Série de tâches —
- 1) Résumez plus brièvement le paragraphe du texte sur la pression fiscale qui commence par « Disons-le tout net », en conservant ses faits principaux.
- 2) Reproduisez fidèlement le passage du texte sur la pression fiscale qui débute aux mots « Dire que le » et s'arrête après les mots « de manière désastreuse. ».
- 3) Donnez la suite du texte sur la pression fiscale à partir de sa dernière phrase.
++++ Passage du texte
Disons-le tout net : ce qu’il faut bien qualifier d’un sentiment de « ras-le-bol », en l’occurrence nourri par une pression fiscale excessive, n’a rien de nouveau. En 1999, Laurent Fabius, alors que le gouvernement Jospin était au sommet d’une véritable bulle destinée à éclater brutalement le 21 avril 2002, prévenait que les impôts pourraient faire perdre la gauche. Dans les années 1970, le Président Pompidou, écrasé par des parapheurs charriant une multitude de décrets à signer, s’était exclamé « arrêtez donc d’emmerder les français ! ». Plus loin encore, dans un genre plus littéraire, Alexis de Tocqueville décrivait les français comme un peuple dont ses maîtres se méfient soit trop, soit pas assez…

Dire que le pire est à venir en matière de fiscalité est sans doute juste mais insuffisant. Juste, parce qu’avec près de 100% de dette publique, une remontée inéluctable des taux d’intérêt, et surtout un gouvernement qui comme ses prédécesseurs a méthodiquement évité de traiter le principal problème économique de notre pays, à savoir l’excès de dépense publique, tout indique que les français payeront plus d’impôts encore, et que ce qui sera éventuellement donné d’une main (taxe d’habitation), sera plus que repris d’une autre. Eurostat vient d’ailleurs de confirmer que la France est le pays d’Europe où les impôts sont les plus élevés. Insuffisant, car ce serait faire l’impasse sur la manière dont la France est dirigée depuis 2017 : de manière désastreuse.
++++++++
++++ Extrait des données
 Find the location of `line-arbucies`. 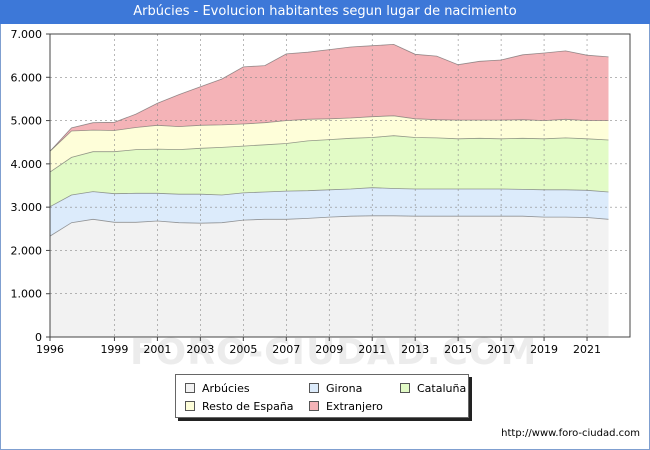

line-arbucies is located at coordinates (329, 226).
++++++++
Problèmes résolus —
- 1) Le « ras-le-bol » fiscal n'a rien de nouveau. En 1999, Laurent Fabius prévenait que les impôts pourraient faire perdre la gauche, alors que le gouvernement Jospin était au sommet d'une bulle qui éclaterait le 21 avril 2002. Dans les années 1970, le Président Pompidou, écrasé sous les décrets à signer, s'était exclamé « arrêtez donc d'emmerder les français ! ». Plus tôt encore, Alexis de Tocqueville décrivait les français comme un peuple dont ses maîtres se méfient soit trop, soit pas assez.

- 2)
Dire que le pire est à venir en matière de fiscalité est sans doute juste mais insuffisant. Juste, parce qu’avec près de 100% de dette publique, une remontée inéluctable des taux d’intérêt, et surtout un gouvernement qui comme ses prédécesseurs a méthodiquement évité de traiter le principal problème économique de notre pays, à savoir l’excès de dépense publique, tout indique que les français payeront plus d’impôts encore, et que ce qui sera éventuellement donné d’une main (taxe d’habitation), sera plus que repris d’une autre. Eurostat vient d’ailleurs de confirmer que la France est le pays d’Europe où les impôts sont les plus élevés. Insuffisant, car ce serait faire l’impasse sur la manière dont la France est dirigée depuis 2017 : de manière désastreuse.

- 3)
Désastreuse, car la politique menée est fondamentalement une politique « à la petite semaine ». Les thuriféraires de Jupiter auraient dû s’en rendre compte très tôt, puisque dès juillet 2017, le ton était donné avec la réduction de 5 euros des APL. Depuis, pas une semaine ou presque sans que les Pouvoirs publics n’ajoutent, deçà-delà, telle ou telle mesure vexatoire. Parmi celles qui s’annoncent, une nouvelle hausse des prix du tabac de 1 euro à compter mars 2019, pour atteindre 10 euros le paquet en 2020, dont chacun comprend que, derrière des objectifs affichés de santé publique, se cache la réalité plus prosaïque d’un Etat impécunieux trop heureux de taxer les fumeurs.

Désastreuse, car si certains se sont félicités d’avoir un « pro » à la tête de l’Etat, oubliant qu’Emmanuel Macron est de ceux qui ont utilisé l’ENA comme une business school et n’a en réalité pas grand-chose de l’éthique qui est encore celle de beaucoup de  hauts fonctionnaires – qu’il s’apprête d’ailleurs à morigéner le 12 décembre - il faut bien constater que les couacs succèdent aux couacs, et qu’en fait de professionnalisme, ni l’exécutif ni le législatif ne sont au niveau des ambitions annoncées et des espérances initiales. Exemple parmi tant d’autres, le traitement ubuesque du sujet huile de palme, véritable marronnier des taxes dont le dernier épisode s’est déroulé au Sénat. Avec là encore pour objectif inavoué car inavouable : combler tant bien que mal le vide des comptes publics.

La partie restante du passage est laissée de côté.